Date: Wed, 30 Nov 2005 16:43:22 -0600
Reply-To: baogong jiang <bgjiang@GMAIL.COM>
Sender: "SAS(r) Discussion" <SAS-L@LISTSERV.UGA.EDU>
From: baogong jiang <bgjiang@GMAIL.COM>
Subject: Re: help with LAG function
In-Reply-To: <592E8923DB6EA348BE8E33FCAADEFFFC13EED7FF@dshs-exch2.dshs.wa.lcl>
Content-Type: text/plain; charset=ISO-8859-1
Dan:
thank you for the detailed explanation
**
baogong
On 11/30/05, Nordlund, Dan <NordlDJ@dshs.wa.gov> wrote:
>
> > -----Original Message-----
> > From: SAS(r) Discussion [mailto:SAS-L@LISTSERV.UGA.EDU] On Behalf Of
> > baogong jiang
> > Sent: Wednesday, November 30, 2005 9:19 AM
> > To: SAS-L@LISTSERV.UGA.EDU
> > Subject: Re: help with LAG function
> >
> > here is the codes that works for me:
> >
> >
> > data new;
> > set old;
> > by id:
> > lagserv = lag(serv_from_date);
> > retain gap;
> > if first.id then gap=.;
> > else gap=input(put
> > (serv_from_date,8.),yymmdd8.)-input(put(lagserv,8.),yymmdd8.);
> > run;
> >
> > why the following not work?
> >
> > data new;
> > set old;
> > by id:
> > * lagserv = lag(serv_from_date);
> > retain gap; if first.id then gap=.;
> > else gap=input(put
> >
> (serv_from_date,8.),yymmdd8.)-input(put(lag(serv_from_date),8.),yymmdd8.);
> > run;
> >
> >
> >
> > thank you very much,
> > baogong
>
> Baogong,
>
> A common misunderstanding of the LAG function is that when it is used it
> somehow retrieves the value from the immediately preceding
> record.
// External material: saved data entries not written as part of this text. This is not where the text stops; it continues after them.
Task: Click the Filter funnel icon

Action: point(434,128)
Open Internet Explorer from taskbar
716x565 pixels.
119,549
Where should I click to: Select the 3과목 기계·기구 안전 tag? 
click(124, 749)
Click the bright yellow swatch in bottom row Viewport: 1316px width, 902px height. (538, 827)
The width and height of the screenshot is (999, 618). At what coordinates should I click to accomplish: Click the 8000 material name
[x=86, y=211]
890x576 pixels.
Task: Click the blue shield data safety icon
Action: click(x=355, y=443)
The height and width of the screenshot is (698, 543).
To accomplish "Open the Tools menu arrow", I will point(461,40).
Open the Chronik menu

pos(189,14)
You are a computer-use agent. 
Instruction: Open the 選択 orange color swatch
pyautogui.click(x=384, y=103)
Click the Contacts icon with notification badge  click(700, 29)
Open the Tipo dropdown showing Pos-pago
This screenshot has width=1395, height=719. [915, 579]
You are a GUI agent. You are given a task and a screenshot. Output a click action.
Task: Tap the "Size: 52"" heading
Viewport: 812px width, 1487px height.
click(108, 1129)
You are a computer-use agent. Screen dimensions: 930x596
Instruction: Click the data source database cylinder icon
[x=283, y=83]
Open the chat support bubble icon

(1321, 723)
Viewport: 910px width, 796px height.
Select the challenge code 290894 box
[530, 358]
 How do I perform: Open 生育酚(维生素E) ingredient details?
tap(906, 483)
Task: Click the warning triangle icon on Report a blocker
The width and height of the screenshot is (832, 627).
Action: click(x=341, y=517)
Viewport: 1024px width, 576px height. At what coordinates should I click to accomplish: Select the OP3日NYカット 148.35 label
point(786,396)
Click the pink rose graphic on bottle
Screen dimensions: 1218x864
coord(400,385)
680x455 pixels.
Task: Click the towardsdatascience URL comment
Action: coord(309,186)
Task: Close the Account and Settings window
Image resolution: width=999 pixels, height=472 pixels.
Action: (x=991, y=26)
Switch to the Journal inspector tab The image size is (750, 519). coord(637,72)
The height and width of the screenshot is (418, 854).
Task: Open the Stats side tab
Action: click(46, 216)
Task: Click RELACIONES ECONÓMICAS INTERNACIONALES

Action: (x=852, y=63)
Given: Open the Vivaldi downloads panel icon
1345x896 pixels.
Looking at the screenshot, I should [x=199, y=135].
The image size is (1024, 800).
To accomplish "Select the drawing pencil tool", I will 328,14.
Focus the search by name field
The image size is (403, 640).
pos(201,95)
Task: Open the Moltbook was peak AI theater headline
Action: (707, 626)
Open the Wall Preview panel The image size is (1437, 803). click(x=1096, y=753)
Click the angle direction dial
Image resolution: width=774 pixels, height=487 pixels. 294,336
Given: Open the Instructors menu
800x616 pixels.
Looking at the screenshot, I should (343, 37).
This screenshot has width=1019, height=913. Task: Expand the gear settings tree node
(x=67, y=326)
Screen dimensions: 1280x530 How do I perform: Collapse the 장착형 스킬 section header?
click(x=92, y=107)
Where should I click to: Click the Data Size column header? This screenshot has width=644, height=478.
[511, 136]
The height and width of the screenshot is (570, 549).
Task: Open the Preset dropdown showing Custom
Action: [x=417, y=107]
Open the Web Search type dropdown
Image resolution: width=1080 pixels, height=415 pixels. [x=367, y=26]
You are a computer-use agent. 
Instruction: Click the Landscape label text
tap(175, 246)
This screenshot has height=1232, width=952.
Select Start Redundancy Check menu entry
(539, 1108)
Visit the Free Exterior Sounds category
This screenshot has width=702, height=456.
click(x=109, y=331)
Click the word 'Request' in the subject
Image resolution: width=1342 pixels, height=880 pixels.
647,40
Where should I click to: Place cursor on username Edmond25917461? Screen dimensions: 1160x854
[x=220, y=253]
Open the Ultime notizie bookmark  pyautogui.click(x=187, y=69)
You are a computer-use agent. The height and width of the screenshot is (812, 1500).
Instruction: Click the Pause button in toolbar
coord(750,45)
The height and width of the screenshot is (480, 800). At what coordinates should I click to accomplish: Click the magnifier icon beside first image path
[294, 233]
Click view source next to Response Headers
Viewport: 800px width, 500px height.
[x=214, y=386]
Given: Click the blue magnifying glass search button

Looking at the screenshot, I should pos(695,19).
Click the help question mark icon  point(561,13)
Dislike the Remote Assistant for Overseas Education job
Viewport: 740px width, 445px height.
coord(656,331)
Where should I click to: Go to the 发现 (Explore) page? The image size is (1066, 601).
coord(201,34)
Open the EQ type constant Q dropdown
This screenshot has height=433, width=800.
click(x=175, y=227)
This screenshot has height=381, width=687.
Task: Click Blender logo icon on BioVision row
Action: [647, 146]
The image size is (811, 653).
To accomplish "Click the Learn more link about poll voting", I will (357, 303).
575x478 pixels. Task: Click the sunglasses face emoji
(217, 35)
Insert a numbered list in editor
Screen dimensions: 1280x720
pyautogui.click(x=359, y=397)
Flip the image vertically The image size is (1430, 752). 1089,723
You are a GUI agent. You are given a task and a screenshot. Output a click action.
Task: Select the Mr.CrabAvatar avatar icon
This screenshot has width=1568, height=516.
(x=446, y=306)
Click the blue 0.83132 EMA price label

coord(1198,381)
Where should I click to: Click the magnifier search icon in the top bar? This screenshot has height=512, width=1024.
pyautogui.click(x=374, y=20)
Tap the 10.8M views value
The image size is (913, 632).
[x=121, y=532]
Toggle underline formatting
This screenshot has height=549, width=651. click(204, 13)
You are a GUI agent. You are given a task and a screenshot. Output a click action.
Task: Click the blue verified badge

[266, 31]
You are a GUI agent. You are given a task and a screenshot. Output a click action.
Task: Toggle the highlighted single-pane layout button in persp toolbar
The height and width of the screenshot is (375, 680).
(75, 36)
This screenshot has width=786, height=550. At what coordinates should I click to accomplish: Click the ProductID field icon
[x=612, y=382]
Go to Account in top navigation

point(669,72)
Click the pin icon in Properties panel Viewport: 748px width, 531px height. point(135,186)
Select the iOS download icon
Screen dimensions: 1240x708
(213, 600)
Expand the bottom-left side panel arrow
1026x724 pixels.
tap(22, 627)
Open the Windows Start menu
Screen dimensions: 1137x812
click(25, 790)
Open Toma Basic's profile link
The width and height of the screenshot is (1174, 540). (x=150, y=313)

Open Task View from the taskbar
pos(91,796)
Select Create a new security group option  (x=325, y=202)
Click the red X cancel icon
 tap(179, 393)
However,
> what actually happens is that each separate use of the LAG function sets
> up
> a separate first-in/first-out queue (FIFO). For example, the statement
>
> lagserve = lag(serv_from_date);
>
> creates a FIFO (at compile time I believe, initially populated with
> missing
> values) and each time it is executed at run time it retrieves the value at
> the front of the queue and then places the current value of serv_from_date
> at the end of the queue.
>
> The reason the code above doesn't work is that the lag function is not
> executed on first.id, so the value of serv_from_date for that record is
> not
> placed in the cue. When you call the lag function on the second record
> for
> the BY group, you will retrieve the value of serv_from_date that was the
> current value the last time you executed the lag function (which, in your
> case, will "usually" be from the last record of the previous BY group).
>
> That is why it is "dangerous" to conditionally execute the LAG function.
>
> One can get different size lags using LAGn where n is a number. For
> example, lag2(var) will set up a FIFO of size 2. It then functions at run
> time the same way as the lag function does (pull a value from the front of
> the queue, place current value at the end), the queue is just longer.
>
> As usual, if I have gotten anything wrong or misleading here, someone will
> be along shortly to correct it.
>
> Hope this is helpful,
>
> Dan
>
> Daniel J. Nordlund
> Research and Data Analysis
> Washington State Department of Social and Health Services
> Olympia, WA 98504-5204
>
>
>
--
Baoogng Jiang
Department of Agronomy
Lousisana State University
|